Did you know you have the right to use force to stop police from making an illegal arrest? Did Kevin Hicks believe that the police officer was trying to arrest him illegally? If so, then Kevin had the legal right to resist the officer with the force necessary, to include deadly force, to stop what he believed was an illegal arrest.
Here's what Indiana's Stand Your Ground Law says:
(i) A person is justified in using reasonable force against a public servant if the person reasonably believes the force is necessary to: (1) protect the person or a third person from what the person reasonably believes to be the imminent use of unlawful force; (2) prevent or terminate the public servant's unlawful entry of or attack on the person's dwelling, curtilage, or occupied motor vehicle; or (3) prevent or terminate the public servant's unlawful trespass on or criminal interference with property lawfully in the person's possession, lawfully in possession of a member of the person's immediate family, or belonging to a person whose property the person has authority to protect.

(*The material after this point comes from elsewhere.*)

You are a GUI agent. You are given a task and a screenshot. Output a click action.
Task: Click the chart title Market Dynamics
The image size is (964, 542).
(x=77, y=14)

(j) Notwithstanding subsection (i), a person is not justified in using force against a public servant if: (1) the person is committing or is escaping after the commission of a crime; (2) the person provokes action by the public servant with intent to cause bodily injury to the public servant; (3) the person has entered into combat with the public servant or is the initial aggressor, unless the person withdraws from the encounter and communicates to the public servant the intent to do so and the public servant nevertheless continues or threatens to continue unlawful action; or (4) the person reasonably believes the public servant is: (A) acting lawfully; or (B) engaged in the lawful execution of the public servant's official duties.
(k) A person is not justified in using deadly force against a public servant whom the person knows or reasonably should know is a public servant unless: (1) the person reasonably believes that the public servant is: (A) acting unlawfully; or (B) not engaged in the execution of the public servant's official duties; and (2) the force is reasonably necessary to prevent serious bodily injury to the person or a third person.